◆ **Direction**
Reproduce every line of the listing below, requests included, but rescale the coordinates in the answers by multiplying each by 0.45 and rounding to the nearest whole number, with halves rounded up. Leave the pictures out.

◆ **Record list**

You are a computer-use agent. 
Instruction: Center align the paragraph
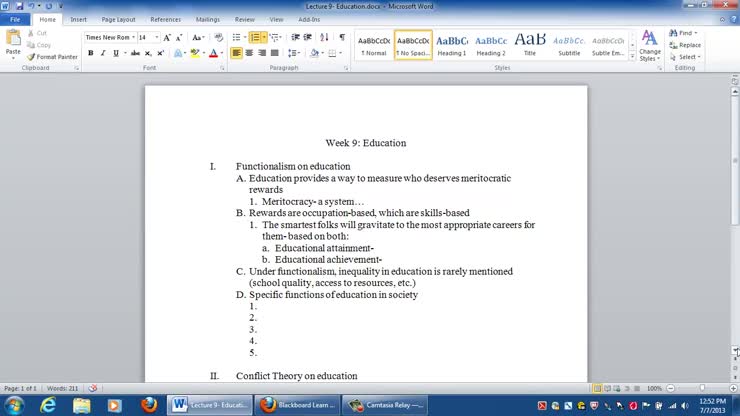click(249, 53)
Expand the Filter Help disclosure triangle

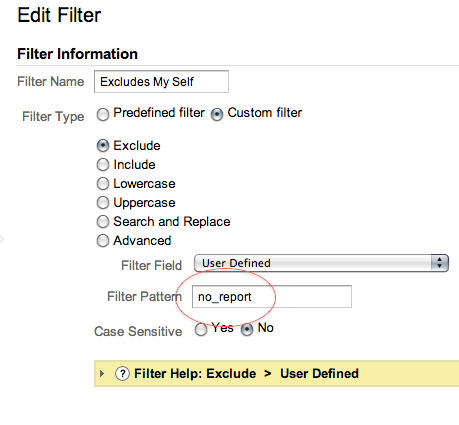click(x=102, y=374)
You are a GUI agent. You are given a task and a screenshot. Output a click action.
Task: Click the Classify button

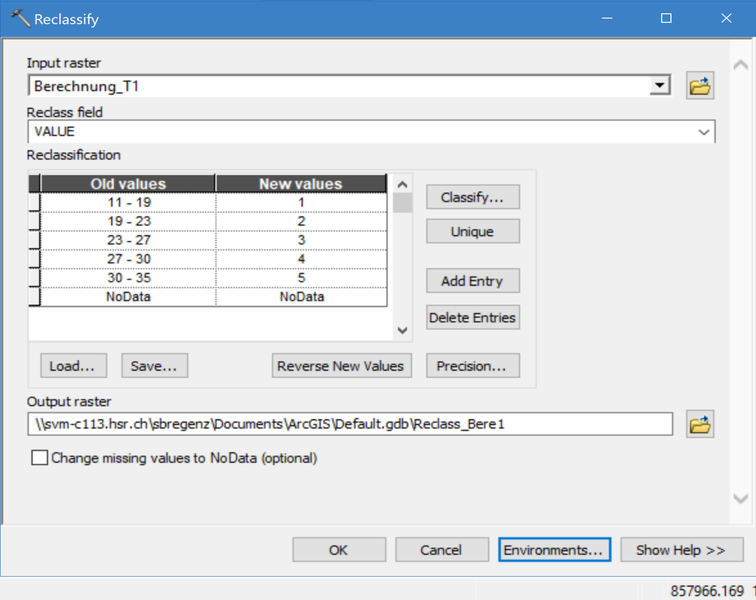[472, 197]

◆ **Problem solution**
You are a computer-use agent. 
Instruction: Center align the paragraph
click(112, 24)
Expand the Filter Help disclosure triangle

click(x=46, y=168)
You are a GUI agent. You are given a task and a screenshot. Output a click action.
Task: Click the Classify button

[212, 89]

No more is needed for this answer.